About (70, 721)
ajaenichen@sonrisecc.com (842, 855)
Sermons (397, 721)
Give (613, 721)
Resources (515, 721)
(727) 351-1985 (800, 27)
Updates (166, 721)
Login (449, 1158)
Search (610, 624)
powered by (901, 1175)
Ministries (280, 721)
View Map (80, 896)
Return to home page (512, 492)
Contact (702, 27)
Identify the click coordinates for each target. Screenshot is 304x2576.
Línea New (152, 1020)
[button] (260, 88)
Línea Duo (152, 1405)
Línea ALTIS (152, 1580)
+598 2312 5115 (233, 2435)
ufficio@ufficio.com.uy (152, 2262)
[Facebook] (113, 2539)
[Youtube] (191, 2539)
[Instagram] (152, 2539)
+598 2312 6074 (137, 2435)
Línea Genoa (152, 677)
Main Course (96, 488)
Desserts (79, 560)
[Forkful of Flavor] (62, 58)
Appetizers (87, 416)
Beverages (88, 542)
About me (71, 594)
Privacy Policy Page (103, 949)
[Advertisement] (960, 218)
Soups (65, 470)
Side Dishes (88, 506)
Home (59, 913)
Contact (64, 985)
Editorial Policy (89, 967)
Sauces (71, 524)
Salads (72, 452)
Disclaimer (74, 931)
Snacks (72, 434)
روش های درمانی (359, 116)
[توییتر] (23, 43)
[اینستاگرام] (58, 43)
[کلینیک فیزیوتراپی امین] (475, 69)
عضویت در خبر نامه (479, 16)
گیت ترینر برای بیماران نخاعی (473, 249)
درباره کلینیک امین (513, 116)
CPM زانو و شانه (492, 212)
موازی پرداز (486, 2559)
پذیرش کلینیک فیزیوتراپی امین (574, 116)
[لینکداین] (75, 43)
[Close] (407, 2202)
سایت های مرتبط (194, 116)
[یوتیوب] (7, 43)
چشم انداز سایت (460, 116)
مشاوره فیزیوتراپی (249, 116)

ASSIGNMENT:
Each entry, from start to finish, must be restated exactly.

RESULT OF THIS EXERCISE:
About (70, 721)
ajaenichen@sonrisecc.com (842, 855)
Sermons (397, 721)
Give (613, 721)
Resources (515, 721)
(727) 351-1985 (800, 27)
Updates (166, 721)
Login (449, 1158)
Search (610, 624)
powered by (901, 1175)
Ministries (280, 721)
View Map (80, 896)
Return to home page (512, 492)
Contact (702, 27)
Identify the click coordinates for each target. Screenshot is 304x2576.
Línea New (152, 1020)
[button] (260, 88)
Línea Duo (152, 1405)
Línea ALTIS (152, 1580)
+598 2312 5115 (233, 2435)
ufficio@ufficio.com.uy (152, 2262)
[Facebook] (113, 2539)
[Youtube] (191, 2539)
[Instagram] (152, 2539)
+598 2312 6074 (137, 2435)
Línea Genoa (152, 677)
Main Course (96, 488)
Desserts (79, 560)
[Forkful of Flavor] (62, 58)
Appetizers (87, 416)
Beverages (88, 542)
About me (71, 594)
Privacy Policy Page (103, 949)
[Advertisement] (960, 218)
Soups (65, 470)
Side Dishes (88, 506)
Home (59, 913)
Contact (64, 985)
Editorial Policy (89, 967)
Sauces (71, 524)
Salads (72, 452)
Disclaimer (74, 931)
Snacks (72, 434)
روش های درمانی (359, 116)
[توییتر] (23, 43)
[اینستاگرام] (58, 43)
[کلینیک فیزیوتراپی امین] (475, 69)
عضویت در خبر نامه (479, 16)
گیت ترینر برای بیماران نخاعی (473, 249)
درباره کلینیک امین (513, 116)
CPM زانو و شانه (492, 212)
موازی پرداز (486, 2559)
پذیرش کلینیک فیزیوتراپی امین (574, 116)
[لینکداین] (75, 43)
[Close] (407, 2202)
سایت های مرتبط (194, 116)
[یوتیوب] (7, 43)
چشم انداز سایت (460, 116)
مشاوره فیزیوتراپی (249, 116)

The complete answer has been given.